Lest anyone think that I am promoting a soft-form of legalism just because I am preaching that God requires us to fear him, let me remind you that Paul said, “Christ is the end-goal of the law for righteousness for everyone who believes.” (Rom 10:4) As we saw last week, “the righteous shall live by faith in Jesus Christ.” He loved us enough to obey all God’s law on our behalf; and he loved us enough to die in our place us for God’s sake.

When I say he loved us, I mean he loved law-breaking sinners, not law-abiding saints.

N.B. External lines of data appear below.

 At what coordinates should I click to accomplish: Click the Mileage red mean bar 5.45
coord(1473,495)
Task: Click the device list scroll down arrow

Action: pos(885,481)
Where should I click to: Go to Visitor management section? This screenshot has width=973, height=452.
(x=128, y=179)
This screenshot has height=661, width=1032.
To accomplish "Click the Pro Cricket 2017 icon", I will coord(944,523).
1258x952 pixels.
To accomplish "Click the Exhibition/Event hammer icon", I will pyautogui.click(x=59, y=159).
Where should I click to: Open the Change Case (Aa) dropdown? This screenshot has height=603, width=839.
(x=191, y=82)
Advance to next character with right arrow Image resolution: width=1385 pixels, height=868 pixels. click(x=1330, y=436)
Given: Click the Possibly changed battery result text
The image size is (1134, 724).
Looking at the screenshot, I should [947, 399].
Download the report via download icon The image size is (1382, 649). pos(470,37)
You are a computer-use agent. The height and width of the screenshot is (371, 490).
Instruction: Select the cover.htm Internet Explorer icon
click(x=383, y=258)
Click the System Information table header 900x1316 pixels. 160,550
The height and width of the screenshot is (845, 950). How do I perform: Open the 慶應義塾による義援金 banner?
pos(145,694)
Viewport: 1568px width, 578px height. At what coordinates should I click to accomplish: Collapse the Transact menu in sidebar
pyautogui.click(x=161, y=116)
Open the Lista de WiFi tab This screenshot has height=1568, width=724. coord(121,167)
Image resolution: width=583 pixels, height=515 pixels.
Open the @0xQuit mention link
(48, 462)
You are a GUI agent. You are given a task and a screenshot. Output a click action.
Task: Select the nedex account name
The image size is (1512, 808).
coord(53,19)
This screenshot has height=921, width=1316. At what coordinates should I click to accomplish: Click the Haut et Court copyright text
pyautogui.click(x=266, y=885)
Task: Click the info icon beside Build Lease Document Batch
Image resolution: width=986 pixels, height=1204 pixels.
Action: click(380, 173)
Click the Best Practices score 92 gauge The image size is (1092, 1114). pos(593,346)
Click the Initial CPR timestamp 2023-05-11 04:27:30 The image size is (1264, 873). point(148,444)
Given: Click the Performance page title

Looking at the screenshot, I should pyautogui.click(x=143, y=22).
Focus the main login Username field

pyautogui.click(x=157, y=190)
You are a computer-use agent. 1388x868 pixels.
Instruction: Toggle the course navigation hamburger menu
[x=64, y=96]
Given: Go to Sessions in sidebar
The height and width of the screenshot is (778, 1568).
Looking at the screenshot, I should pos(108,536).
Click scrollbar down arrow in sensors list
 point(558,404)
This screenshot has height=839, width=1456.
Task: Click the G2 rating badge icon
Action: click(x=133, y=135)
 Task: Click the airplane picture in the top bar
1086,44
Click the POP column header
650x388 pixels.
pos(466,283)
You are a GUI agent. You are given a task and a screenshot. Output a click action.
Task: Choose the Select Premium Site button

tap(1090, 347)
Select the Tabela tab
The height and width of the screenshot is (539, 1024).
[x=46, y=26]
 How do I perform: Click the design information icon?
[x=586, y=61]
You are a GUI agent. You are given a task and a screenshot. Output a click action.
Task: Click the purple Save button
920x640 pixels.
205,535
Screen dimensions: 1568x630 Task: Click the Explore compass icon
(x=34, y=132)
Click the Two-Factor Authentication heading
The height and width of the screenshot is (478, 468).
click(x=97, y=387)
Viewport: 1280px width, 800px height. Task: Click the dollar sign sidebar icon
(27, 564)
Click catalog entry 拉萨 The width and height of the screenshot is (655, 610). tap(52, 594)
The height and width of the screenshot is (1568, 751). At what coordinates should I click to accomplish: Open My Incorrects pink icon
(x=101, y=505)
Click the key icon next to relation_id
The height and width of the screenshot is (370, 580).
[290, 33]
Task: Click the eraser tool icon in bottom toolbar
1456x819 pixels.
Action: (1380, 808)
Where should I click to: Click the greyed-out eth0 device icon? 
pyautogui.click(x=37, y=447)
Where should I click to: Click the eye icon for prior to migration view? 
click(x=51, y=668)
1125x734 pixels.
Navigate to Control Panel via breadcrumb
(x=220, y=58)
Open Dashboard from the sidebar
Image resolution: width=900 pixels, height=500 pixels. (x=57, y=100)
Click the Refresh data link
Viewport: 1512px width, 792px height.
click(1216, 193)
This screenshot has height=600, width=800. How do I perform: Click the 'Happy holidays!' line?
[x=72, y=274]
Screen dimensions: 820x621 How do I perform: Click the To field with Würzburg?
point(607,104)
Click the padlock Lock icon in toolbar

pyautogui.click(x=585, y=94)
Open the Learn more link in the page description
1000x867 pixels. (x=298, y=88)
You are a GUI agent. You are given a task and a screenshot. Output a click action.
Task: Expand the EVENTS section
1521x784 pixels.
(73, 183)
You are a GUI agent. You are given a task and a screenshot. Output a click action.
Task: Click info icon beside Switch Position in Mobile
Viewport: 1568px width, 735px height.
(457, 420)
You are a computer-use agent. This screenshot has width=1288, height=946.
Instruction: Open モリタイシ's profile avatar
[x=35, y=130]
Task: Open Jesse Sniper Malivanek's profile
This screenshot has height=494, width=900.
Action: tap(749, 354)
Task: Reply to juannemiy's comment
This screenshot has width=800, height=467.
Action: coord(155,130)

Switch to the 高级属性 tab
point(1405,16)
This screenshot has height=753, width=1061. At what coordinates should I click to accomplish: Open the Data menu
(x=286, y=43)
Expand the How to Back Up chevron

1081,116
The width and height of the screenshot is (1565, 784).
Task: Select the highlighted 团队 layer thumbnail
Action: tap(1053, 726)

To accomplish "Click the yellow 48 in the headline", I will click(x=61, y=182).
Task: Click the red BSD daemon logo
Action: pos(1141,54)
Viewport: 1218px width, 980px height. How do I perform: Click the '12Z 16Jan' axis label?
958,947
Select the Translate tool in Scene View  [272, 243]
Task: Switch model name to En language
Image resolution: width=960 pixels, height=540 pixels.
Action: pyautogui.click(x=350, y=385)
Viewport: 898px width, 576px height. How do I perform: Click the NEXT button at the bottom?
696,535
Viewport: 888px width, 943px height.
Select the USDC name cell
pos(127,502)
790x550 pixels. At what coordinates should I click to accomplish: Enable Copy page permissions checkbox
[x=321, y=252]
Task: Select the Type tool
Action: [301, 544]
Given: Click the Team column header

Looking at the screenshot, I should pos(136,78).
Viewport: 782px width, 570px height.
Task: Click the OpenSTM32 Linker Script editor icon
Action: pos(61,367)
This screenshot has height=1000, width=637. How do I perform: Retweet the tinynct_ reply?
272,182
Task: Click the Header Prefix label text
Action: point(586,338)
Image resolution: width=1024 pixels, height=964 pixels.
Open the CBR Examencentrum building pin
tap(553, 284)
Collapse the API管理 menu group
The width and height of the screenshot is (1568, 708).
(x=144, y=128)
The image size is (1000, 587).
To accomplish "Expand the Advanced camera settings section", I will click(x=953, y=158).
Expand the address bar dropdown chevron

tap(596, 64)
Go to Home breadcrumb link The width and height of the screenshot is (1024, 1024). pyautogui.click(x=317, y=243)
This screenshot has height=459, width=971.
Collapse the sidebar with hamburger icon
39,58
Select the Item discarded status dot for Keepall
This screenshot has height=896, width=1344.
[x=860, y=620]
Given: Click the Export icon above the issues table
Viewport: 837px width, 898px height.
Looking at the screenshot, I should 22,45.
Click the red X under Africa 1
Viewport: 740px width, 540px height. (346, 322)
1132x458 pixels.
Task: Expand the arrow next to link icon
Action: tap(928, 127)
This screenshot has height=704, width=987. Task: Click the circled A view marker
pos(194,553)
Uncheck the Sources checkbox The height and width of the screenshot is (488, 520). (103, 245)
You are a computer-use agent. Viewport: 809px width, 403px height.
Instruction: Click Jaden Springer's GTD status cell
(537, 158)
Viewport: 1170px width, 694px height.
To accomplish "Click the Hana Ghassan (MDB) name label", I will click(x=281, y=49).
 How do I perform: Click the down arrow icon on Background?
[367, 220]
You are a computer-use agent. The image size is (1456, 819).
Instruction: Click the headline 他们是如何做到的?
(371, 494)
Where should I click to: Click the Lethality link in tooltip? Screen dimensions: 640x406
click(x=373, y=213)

So, if hearing that God requires you to fear him with your heart and soul makes you feel legalistic, then you might have a deep problem. As one pastor explains, “the unbelieving heart sees everything as law—either intolerable demand or as a sign post toward the shining path of self-improvement. The believing heart sees Christ in, through, and underneath everything. And not Christ the Judge either, but rather Christ the Savior. We are talking about Jesus, who saves His people from their sins.” http://dougwils.com/s8-expository/surveying-the-text-deuteronomy.html

In view of all that God has done for you in the person and work of Christ, is fearing him, walking before his face in reverence and awe, and building a life in holy fear, really too much to ask of you? No, not at all.

Not if you trust in Jesus Christ alone.

What does fearing God look like in real life?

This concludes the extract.